Quando riprese l'abitudine delle sue passeggiate quotidiane, non mancava mai di recarsi in chiesa, per portare la sua visita alla Vergine e per chiacchierare con Don Antonio. Non poteva dimenticare l'abbraccio in cui l'aveva stretta quel terribile giorno di follia, come non poteva dimenticare il suo profumo di cuoio e vento che la memoria non aveva mancato di registrare in quei momenti di disperazione. Forse, la percezione nella sofferenza diventa più acuta, contrariamente a quanto si può pensare o, perlomeno, per lei era stato così. Il dolore aveva frantumato la nebbiolina densa che ottundeva i sensi; gli odori, i suoni, i tocchi, i colori, tutto era più nitido, quasi da far male. Dentro quell'abbraccio che cullava, si era sentita sbatacchiata come una barca sul mare in tempesta; stretta tra le braccia forti di Don Antonio, aveva quasi temuto, e forse desiderato, di morire soffocata; i suoi lamenti acuti erano dardi infuocati che, sbattendo sulle pareti fredde della chiesa e ritornando a lei come un boomerang, amplificavano enormemente la sua disperazione; i piedi sfregiati dall'asfalto erano un brulicare di pizzichi dolenti, e sentiva le sue lacrime pesare sugli occhi come macigni che minacciavano di affogarli per sempre nell'anima. E, poi, c'era quel profumo di cuoio e vento che prevaleva su quello stantio della chiesa e su quello nauseante dei fiori appassiti, e si infiltrava nelle sue nari come un monito che stava lì a sbatterle in faccia l'esistenza di piaceri che potevano ancora catturare i suoi sensi. Quando incontrava Don Antonio, non poteva fare a meno di mettersi in attesa impaziente di quella percezione olfattiva che l'avrebbe inebriata. Ottundeva volontariamente tutti gli altri sensi, dimenticandosi pure di prestare attenzione alle parole che uscivano dalla bocca del suo interlocutore, fino al momento in cui non arrivava quel profumo a frustarle le narici.

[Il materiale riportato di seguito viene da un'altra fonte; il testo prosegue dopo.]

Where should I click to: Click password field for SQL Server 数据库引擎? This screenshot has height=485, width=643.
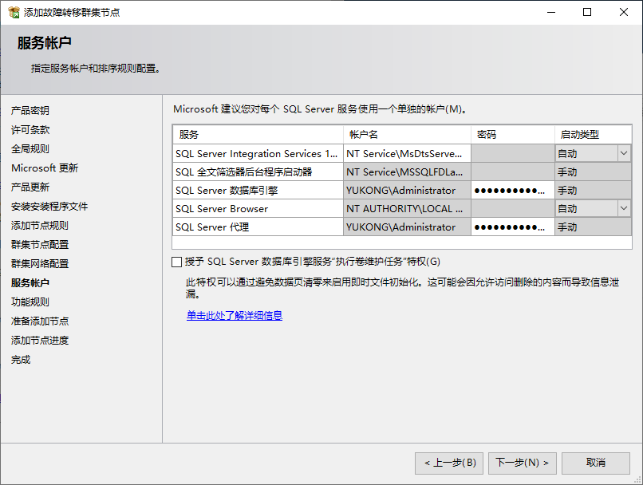(512, 191)
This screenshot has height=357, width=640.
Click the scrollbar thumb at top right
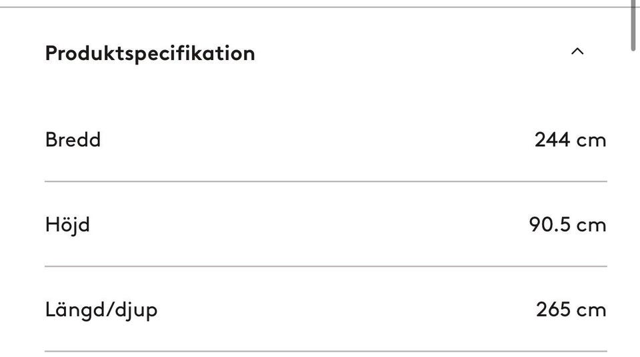click(634, 23)
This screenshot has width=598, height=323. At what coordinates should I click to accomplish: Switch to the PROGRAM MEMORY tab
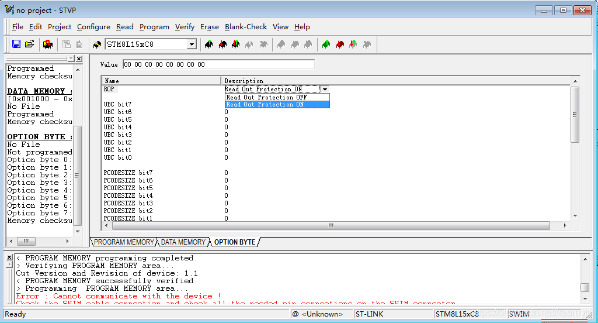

Don Antonio non mancava mai di notare la sua mancanza di attenzione che attribuiva, però, a tutt'altra causa e non aveva quindi l'ardire di fargliela notare. Egli, d'altra parte, quando stava in compagnia di Lara, era tutto impegnato nell'arduo tentativo di nascondere, con discorsi composti, l'emozione che elicitava in lui la sua presenza. Quando, invece, rimaneva solo con se stesso e con la propria coscienza, non poteva fare a meno di chiedersi dove l'avrebbe portato quello scarmigliato sentimento, che ormai cresceva indisturbato dentro la sua anima, piazzato al centro di tutto come un presuntuoso e ingombrante idolo profano.

Il desiderio carnale, che prima lo traviava nel suo essere uomo di chiesa, ministro di Dio, andava mescendosi con qualcosa di più tenero e radicato, qualcosa di più consistente che metteva radici nel suo cuore, una passione inestirpabile che non aveva mai provato prima e che intaccava ancor più profondamente l'essenza del suo essere servo del Signore. Si sentiva come un usurpatore, un millantatore, un disonesto, eppure non poteva in alcun modo remare contro quel sentimento, ostile ad ogni tipo di volontà che tentasse di sminuirlo e refrattario ad ogni tipo di intervento che cercasse di portarlo all'involuzione.